What about the JG’s potential as a green jobs program? This is perhaps the most surprising claim of all. There’s no question that transitioning away from fossil fuels and averting the climate crisis will necessitate a massive expansion of public sector employment. But thinking this can be achieved through a minimum wage job guarantee program only confuses matters. Because the JG is fundamentally about guaranteeing employment, it must not include any skills requirements and must provide work to all those who apply.

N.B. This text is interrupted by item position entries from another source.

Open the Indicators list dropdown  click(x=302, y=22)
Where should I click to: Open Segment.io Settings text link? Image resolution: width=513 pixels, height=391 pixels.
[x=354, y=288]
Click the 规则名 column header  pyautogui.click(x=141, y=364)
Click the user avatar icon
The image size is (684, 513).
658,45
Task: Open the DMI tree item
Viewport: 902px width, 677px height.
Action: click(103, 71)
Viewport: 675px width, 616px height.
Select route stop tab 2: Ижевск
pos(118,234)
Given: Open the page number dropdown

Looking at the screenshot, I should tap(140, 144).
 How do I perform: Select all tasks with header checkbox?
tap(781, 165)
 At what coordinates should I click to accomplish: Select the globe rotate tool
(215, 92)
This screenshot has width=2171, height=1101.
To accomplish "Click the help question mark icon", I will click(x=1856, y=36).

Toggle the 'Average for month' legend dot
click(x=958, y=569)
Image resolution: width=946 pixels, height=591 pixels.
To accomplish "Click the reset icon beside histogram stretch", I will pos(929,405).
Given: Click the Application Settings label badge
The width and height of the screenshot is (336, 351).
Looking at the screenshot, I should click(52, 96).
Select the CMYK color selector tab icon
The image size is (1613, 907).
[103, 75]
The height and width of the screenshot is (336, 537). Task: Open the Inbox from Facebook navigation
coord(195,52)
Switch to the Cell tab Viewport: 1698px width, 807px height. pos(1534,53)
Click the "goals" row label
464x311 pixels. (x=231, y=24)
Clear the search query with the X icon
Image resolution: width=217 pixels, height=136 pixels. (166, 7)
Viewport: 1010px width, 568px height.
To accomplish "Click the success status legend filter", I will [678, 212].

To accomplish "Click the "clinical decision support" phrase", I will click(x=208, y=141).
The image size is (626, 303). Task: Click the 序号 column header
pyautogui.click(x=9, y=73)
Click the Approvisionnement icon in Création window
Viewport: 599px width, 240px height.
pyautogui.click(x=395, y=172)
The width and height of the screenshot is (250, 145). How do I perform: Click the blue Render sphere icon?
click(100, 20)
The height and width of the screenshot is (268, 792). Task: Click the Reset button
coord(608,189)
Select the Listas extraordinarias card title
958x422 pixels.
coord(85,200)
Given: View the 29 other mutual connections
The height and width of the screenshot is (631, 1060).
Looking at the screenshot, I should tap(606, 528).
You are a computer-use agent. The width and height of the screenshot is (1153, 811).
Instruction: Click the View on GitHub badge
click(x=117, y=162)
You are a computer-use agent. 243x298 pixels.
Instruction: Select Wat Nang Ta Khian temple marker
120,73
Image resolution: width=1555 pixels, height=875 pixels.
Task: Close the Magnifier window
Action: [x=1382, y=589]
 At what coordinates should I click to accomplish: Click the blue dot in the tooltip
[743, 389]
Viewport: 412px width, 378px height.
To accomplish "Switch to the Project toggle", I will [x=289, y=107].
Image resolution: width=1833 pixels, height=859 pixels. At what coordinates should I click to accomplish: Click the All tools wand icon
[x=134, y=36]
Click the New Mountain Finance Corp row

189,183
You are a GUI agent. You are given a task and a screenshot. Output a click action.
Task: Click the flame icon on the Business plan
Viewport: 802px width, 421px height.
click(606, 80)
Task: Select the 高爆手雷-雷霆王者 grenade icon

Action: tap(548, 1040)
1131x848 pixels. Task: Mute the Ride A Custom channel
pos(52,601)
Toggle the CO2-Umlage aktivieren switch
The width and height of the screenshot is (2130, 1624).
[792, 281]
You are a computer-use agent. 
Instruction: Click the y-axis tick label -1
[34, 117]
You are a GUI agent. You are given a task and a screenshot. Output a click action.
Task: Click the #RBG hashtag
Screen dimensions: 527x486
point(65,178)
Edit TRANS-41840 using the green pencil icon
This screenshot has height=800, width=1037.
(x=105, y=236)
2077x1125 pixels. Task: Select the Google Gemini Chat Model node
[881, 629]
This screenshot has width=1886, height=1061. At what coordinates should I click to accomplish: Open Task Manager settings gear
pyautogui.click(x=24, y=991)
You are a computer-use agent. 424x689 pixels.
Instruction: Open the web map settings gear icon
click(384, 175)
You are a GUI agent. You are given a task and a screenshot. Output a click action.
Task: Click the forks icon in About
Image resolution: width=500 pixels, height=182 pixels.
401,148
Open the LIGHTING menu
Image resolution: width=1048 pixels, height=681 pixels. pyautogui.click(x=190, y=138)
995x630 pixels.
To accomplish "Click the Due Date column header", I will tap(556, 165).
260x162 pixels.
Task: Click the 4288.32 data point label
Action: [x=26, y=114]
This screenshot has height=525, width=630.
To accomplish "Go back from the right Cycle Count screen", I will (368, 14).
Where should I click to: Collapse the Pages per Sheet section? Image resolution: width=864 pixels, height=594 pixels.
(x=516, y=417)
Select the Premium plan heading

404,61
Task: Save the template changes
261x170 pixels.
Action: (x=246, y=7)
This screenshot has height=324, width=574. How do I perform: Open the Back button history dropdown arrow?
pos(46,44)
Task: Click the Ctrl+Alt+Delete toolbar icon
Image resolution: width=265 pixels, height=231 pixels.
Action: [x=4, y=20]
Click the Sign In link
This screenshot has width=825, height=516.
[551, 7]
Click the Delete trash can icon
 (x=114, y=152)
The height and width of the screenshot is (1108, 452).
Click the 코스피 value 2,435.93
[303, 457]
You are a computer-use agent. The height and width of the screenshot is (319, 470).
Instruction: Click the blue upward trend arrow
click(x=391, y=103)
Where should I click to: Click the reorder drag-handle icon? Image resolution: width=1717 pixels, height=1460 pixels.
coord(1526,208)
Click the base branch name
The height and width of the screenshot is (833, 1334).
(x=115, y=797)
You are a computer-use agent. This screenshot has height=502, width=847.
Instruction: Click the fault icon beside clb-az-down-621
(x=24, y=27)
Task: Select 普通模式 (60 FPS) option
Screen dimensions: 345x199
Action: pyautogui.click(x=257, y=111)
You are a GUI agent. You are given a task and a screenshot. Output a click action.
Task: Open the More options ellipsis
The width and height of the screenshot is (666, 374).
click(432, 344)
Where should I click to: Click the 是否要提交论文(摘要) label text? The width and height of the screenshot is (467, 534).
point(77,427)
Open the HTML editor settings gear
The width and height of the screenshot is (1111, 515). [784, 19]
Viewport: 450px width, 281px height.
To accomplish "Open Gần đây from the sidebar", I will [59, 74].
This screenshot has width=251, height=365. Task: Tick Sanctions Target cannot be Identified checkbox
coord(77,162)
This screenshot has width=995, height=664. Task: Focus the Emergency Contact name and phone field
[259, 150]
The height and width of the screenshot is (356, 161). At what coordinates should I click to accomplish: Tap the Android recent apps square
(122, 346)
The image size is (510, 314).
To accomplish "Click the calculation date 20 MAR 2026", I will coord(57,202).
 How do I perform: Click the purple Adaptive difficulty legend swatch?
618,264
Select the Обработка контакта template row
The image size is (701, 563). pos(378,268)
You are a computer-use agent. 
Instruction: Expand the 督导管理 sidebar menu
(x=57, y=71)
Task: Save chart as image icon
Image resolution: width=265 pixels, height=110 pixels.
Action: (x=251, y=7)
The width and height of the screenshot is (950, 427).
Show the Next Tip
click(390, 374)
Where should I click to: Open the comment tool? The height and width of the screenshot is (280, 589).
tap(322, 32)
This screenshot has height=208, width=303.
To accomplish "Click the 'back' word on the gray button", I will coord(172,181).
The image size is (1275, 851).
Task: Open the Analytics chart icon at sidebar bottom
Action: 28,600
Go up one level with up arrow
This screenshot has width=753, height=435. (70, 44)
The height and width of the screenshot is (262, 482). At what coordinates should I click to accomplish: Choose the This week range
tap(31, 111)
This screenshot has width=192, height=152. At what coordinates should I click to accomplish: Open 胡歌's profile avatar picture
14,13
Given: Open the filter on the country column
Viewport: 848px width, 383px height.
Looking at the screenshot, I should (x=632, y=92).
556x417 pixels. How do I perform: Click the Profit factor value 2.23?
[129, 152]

The green jobs necessary for a just transition, however, will involve considerable skill and training. These need to be secure, adequately paid public sector jobs. A job guarantee, according to its principal policy architects, is also by definition a temporary employment program. JG jobs, as economics professor L. Randall Wray argues, would grow and contract according to the performance of the private sector labour market. A green transition needs good public sector employment, not temporary minimum wage workfare.
Some writers imagine JG workers also working in the caring economy. Canada desperately needs publicly funded eldercare and universal childcare, along with greater investment in health and education more broadly. Yet a job guarantee program could not be depended upon to staff these highly skilled caring jobs. Moreover, the claim that a JG program with no skills requirement could meet these needs reinforces the sexist and racist argument that such jobs aren’t skilled.
We Can Do Better
Those advocating universal basic income and a job guarantee often point to serious problems with our current political economy and welfare state. In the context of a pandemic, which has necessitated imposing levels of un- and underemployment not seen since the Great Depression, debating how to respond to these issues is as urgent as ever. Capitalism is in crisis and without a fight the working-class will bear the burden.
Although bold demands like UBI and a JG might pique political interest and galvanize a certain level of public support, they aren’t good left policy options. Demands for better income supports and well-paying public sector jobs might not sound quite as provocative as UBI and a job guarantee, but they get us closer to the future society we want and deserve.